### About this exercise
Only the opening lines of the listing, through the one with "A560 (32, 1095)", are to be retyped, each exactly as it stands.

□ □ □

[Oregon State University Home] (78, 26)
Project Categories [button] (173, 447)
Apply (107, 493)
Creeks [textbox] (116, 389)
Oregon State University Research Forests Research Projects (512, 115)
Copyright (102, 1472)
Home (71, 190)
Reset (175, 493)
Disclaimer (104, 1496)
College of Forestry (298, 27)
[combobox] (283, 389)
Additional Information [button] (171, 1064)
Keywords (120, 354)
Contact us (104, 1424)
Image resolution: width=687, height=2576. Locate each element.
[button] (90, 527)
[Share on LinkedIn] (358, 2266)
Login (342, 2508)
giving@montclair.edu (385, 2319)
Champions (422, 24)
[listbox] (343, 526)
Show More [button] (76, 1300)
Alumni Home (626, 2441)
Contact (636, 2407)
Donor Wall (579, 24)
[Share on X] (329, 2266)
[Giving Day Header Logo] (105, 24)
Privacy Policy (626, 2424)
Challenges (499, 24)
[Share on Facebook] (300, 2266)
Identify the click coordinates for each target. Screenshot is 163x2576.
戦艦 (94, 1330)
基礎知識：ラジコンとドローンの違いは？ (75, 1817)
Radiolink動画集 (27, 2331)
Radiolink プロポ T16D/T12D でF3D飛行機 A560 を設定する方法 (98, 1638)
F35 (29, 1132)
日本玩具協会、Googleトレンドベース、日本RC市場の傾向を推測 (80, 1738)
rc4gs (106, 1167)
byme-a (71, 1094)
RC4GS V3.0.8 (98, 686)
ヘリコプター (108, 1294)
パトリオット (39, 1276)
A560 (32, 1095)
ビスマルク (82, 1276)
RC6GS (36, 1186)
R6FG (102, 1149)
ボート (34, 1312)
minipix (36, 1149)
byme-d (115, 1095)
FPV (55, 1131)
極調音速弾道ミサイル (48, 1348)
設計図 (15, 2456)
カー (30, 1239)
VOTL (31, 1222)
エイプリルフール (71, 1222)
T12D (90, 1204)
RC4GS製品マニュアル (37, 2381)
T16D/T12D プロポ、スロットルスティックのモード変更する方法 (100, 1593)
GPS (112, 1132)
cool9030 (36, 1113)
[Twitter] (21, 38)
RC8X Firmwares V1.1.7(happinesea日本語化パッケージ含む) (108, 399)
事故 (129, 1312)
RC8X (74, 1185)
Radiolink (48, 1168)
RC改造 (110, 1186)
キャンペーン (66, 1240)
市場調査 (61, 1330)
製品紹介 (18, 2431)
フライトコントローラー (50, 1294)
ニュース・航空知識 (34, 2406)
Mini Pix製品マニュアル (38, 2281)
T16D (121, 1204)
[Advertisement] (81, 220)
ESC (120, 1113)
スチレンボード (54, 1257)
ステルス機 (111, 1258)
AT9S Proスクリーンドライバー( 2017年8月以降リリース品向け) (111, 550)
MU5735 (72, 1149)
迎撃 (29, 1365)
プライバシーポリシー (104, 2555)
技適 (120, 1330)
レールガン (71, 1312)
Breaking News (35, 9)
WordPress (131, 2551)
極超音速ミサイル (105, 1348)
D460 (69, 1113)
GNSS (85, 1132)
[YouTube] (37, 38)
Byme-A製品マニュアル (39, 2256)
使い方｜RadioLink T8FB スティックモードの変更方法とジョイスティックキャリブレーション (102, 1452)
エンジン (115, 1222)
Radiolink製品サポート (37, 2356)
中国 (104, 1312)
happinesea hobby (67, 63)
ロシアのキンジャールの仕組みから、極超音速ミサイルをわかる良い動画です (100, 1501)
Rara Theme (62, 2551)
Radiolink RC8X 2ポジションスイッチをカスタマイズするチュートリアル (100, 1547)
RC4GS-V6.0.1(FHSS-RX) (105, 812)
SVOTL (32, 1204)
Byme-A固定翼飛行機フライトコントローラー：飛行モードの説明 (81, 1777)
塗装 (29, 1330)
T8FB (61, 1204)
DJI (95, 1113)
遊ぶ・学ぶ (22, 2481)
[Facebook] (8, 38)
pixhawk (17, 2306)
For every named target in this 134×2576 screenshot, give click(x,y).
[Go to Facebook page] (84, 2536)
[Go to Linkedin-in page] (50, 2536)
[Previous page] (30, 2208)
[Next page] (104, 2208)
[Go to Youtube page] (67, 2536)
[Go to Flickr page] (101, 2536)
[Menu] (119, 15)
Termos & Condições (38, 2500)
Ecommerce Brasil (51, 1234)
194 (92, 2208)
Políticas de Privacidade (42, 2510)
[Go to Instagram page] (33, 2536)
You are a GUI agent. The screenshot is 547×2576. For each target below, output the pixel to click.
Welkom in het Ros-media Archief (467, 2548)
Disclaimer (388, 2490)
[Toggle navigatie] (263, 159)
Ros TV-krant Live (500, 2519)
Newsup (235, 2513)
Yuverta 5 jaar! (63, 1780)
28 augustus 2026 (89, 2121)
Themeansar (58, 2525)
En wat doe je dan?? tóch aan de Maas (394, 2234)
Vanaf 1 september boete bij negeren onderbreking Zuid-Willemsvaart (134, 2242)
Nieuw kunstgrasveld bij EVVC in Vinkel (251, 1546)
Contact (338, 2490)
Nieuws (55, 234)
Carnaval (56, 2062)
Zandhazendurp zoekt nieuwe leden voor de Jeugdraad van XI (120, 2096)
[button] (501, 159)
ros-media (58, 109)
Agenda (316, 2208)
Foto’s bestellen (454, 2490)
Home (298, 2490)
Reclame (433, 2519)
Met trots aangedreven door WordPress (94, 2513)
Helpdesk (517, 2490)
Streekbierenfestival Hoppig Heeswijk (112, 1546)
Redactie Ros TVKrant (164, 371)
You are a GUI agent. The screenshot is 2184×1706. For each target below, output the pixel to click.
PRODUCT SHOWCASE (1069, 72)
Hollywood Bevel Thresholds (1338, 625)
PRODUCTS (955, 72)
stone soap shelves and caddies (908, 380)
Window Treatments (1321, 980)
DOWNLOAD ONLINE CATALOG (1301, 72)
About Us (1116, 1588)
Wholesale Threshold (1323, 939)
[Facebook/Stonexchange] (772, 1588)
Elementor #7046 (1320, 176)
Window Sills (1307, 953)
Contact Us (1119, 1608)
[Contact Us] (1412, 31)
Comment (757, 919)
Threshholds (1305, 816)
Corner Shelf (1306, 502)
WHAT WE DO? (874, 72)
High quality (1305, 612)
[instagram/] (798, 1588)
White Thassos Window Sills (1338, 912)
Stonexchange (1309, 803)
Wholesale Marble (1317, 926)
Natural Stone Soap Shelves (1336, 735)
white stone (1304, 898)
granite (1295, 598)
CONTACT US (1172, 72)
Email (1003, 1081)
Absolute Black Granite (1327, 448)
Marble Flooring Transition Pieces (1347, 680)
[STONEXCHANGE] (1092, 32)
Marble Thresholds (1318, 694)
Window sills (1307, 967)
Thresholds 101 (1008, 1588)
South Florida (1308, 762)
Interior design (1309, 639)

□ □ □

### Result of the exercise
[Oregon State University Home] (78, 26)
Project Categories [button] (173, 447)
Apply (107, 493)
Creeks [textbox] (116, 389)
Oregon State University Research Forests Research Projects (512, 115)
Copyright (102, 1472)
Home (71, 190)
Reset (175, 493)
Disclaimer (104, 1496)
College of Forestry (298, 27)
[combobox] (283, 389)
Additional Information [button] (171, 1064)
Keywords (120, 354)
Contact us (104, 1424)
Image resolution: width=687, height=2576. Locate each element.
[button] (90, 527)
[Share on LinkedIn] (358, 2266)
Login (342, 2508)
giving@montclair.edu (385, 2319)
Champions (422, 24)
[listbox] (343, 526)
Show More [button] (76, 1300)
Alumni Home (626, 2441)
Contact (636, 2407)
Donor Wall (579, 24)
[Share on X] (329, 2266)
[Giving Day Header Logo] (105, 24)
Privacy Policy (626, 2424)
Challenges (499, 24)
[Share on Facebook] (300, 2266)
Identify the click coordinates for each target. Screenshot is 163x2576.
戦艦 (94, 1330)
基礎知識：ラジコンとドローンの違いは？ (75, 1817)
Radiolink動画集 (27, 2331)
Radiolink プロポ T16D/T12D でF3D飛行機 A560 を設定する方法 (98, 1638)
F35 (29, 1132)
日本玩具協会、Googleトレンドベース、日本RC市場の傾向を推測 (80, 1738)
rc4gs (106, 1167)
byme-a (71, 1094)
RC4GS V3.0.8 (98, 686)
ヘリコプター (108, 1294)
パトリオット (39, 1276)
A560 (32, 1095)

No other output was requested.